* Exercise materials:
○ ○ ○

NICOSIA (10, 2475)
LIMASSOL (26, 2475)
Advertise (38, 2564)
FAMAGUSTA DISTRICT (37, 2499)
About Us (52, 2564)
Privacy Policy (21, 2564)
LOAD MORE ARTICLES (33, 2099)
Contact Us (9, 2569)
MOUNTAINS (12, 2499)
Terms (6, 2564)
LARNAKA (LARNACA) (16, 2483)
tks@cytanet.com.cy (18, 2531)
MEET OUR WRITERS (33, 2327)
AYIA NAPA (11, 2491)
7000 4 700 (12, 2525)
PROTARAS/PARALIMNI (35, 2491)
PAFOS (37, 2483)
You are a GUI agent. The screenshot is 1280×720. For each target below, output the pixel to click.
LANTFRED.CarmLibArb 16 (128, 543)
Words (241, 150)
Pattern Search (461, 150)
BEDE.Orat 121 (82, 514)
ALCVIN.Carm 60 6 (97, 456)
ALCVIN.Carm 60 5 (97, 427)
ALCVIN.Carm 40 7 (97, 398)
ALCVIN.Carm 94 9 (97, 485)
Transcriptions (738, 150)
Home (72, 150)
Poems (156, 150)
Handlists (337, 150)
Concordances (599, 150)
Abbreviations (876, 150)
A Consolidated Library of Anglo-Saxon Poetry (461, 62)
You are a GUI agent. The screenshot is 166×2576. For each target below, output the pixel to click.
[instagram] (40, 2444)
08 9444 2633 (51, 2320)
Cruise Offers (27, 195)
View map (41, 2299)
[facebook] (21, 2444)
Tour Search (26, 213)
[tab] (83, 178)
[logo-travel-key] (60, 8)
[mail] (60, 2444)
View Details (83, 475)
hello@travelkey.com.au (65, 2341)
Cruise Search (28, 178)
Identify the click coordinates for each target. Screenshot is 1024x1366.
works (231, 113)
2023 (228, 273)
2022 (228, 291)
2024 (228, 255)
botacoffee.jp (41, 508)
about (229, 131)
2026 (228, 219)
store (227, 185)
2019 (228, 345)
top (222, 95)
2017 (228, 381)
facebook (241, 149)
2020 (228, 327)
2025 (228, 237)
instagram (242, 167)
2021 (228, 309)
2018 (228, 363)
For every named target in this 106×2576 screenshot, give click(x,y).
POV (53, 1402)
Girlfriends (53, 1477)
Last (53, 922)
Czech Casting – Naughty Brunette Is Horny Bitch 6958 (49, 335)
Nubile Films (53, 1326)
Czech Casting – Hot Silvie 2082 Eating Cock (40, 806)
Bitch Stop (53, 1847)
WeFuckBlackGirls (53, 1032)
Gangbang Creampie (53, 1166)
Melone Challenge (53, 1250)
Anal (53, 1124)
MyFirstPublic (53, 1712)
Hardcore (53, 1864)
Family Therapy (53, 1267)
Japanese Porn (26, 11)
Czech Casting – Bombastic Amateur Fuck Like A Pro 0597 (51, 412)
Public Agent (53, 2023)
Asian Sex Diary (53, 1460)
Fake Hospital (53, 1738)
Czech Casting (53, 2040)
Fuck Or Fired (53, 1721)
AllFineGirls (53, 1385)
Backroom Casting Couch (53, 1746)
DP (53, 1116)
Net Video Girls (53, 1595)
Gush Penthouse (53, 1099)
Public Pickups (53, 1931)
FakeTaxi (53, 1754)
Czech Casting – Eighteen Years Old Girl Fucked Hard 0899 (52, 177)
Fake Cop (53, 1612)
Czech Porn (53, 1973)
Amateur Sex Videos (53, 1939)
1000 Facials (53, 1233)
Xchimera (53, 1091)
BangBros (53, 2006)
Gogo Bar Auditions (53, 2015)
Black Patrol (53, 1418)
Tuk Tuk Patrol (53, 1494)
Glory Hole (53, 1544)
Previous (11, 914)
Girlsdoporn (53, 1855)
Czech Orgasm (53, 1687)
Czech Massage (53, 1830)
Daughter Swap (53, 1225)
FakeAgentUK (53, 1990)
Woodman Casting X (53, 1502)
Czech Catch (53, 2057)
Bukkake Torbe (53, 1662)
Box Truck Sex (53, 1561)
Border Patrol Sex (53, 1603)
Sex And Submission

○ ○ ○

* What is required:
Beginning with the line in which "DP (53, 1116)" appears, print each remaining line of the listing exactly, the last line included.

* Solution for this task:
DP (53, 1116)
Net Video Girls (53, 1595)
Gush Penthouse (53, 1099)
Public Pickups (53, 1931)
FakeTaxi (53, 1754)
Czech Casting – Eighteen Years Old Girl Fucked Hard 0899 (52, 177)
Fake Cop (53, 1612)
Czech Porn (53, 1973)
Amateur Sex Videos (53, 1939)
1000 Facials (53, 1233)
Xchimera (53, 1091)
BangBros (53, 2006)
Gogo Bar Auditions (53, 2015)
Black Patrol (53, 1418)
Tuk Tuk Patrol (53, 1494)
Glory Hole (53, 1544)
Previous (11, 914)
Girlsdoporn (53, 1855)
Czech Orgasm (53, 1687)
Czech Massage (53, 1830)
Daughter Swap (53, 1225)
FakeAgentUK (53, 1990)
Woodman Casting X (53, 1502)
Czech Catch (53, 2057)
Bukkake Torbe (53, 1662)
Box Truck Sex (53, 1561)
Border Patrol Sex (53, 1603)
Sex And Submission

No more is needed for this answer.